One of the ways to win a war without winning a battle is to make winning so morally costly to your enemy that their own troops balk at the doing. Its not a super effective method, and usually fails (propaganda tends to win in that particular game of rock-paper-scissors), but it can certainly be effective as a delaying tactic, or as a method to damage your enemy's morale.
There have always been statespeople and military leaders who argue that human shields are unsporting, but the main pressures on military strategy are evolutionary, rather than ethical. Thus, if its horrific but it works, it must not be that horrific. More broadly, arms races typically amount to "we believe the other side has the technology to commit X atrocity. We therefore need the same ability to commit that atrocity, else we appear weak"
I said as much in response to another (rightly) dead post:
Human shield tactics are basically as old as permanent settlements, because forcing your enemy past their own ethical limits has always been a tactic of occasional effectiveness. Its basically how insurgencies work against technologically and numerically superior opponents, and this has been true for millennia.

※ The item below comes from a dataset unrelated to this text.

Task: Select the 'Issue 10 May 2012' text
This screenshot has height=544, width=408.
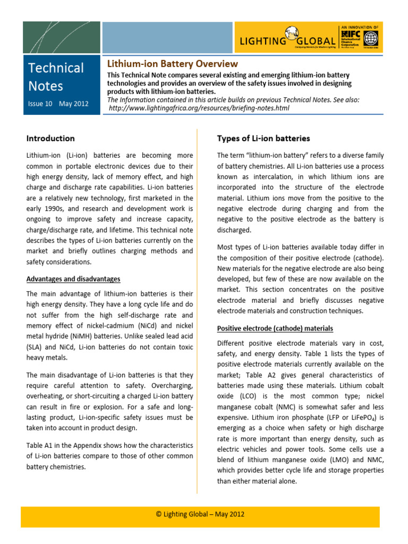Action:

And for just as long, there have been military and political leaders describing it as cowardly or unsporting. But again, the state of the art of military tactics is a catalog of what works, not what's ethical. The practice of war itself is, by and large, unethical. If it didn't work, they wouldn't keep doing it. Speaking entirely for myself, I don't ever want to be in the mental state to say "its ok for the SWAT team to shoot through the hostages; its their fault for going to a bank that could be robbed in the first place".
Absolutely, the party that provoked the war in the first place is in the wrong for the attack that provoked it. But that doesn't give the side prosecuting the war carte blanche to respond as brutally as they please.

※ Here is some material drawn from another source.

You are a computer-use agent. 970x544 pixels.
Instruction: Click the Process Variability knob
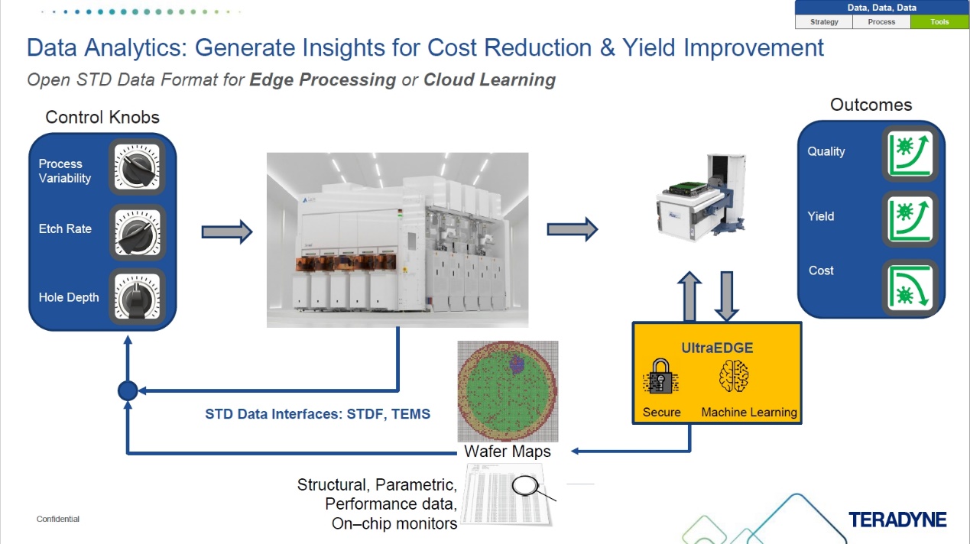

It's weird that you are trying to say without saying that Hamas provoked the war he's talk about. Israel has been at war with Palestine continuously since it was founded.
I think its inarguable that Hamas instigated the conflict that flared up on October 7 (I think its fair to call it a war, just to put it in the same bucket as other high-level conflicts in the region, and in contrast with the lower level conflict that's defined everyday life in Palestine/Judea since at least 1948). Whether or not that instigation was justified, and whether or not Israel was justified in its response, are more complicated questions I don't want to address here. I'm not super interested in having that latter discussion here, since it will primarily trigger an upvote/downvote cycle, without adding to the discussion about urban warfare.

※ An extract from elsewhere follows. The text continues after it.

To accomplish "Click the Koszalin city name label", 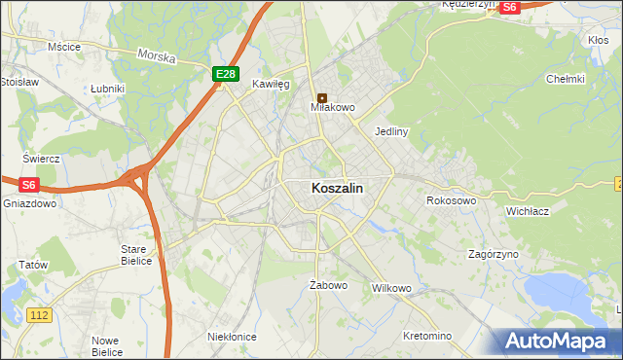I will (338, 189).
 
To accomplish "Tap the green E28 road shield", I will (225, 74).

I am only highlighting that deriding Hamas' current tactics as a cynical new low is pointedly ahistoric (even in the context of Palestine/Judea), and that its sort of hypocritical to only criticize the side using human shields, and not the side shooting at/through the human shields.
There's a not entirely dissimilar event in history: the Warsaw Ghetto Uprising. Germany kept a bunch of Jews locked in the (at the time) world's biggest open-air prison, and built a wall around it, and shot everyone who came close to the wall. The Jews started smuggling weapons into the prison, and when the Germans came to collect them for murdering, they murdered a whole lot of Germans instead. No doubt if Germany hadn't been totally defeated by the Allies shortly after, if they'd won the war and gotten to write history, they would have called it an unprecedented and unprovoked terrorist attack.
Indeed - one of the first wars fought with modern rifling, the American Civil War, had General Lee learn this lesson in a very hard way on the last day of the Battle of Gettysburg, in a failed infantry assault known as "Pickett's Charge."[0]
Lee mistakenly attacked a position that was very easily defensible by Union artillery on faulty theory that it would be weakened due to a (failed) artillery barrage that happened previously. The Union correctly predicted Lee would attack there, and he sent over 12,000 men in a futile assault that resulted in 50% casualties in less than 1 hour, one of the bloodiest hours of the entire war.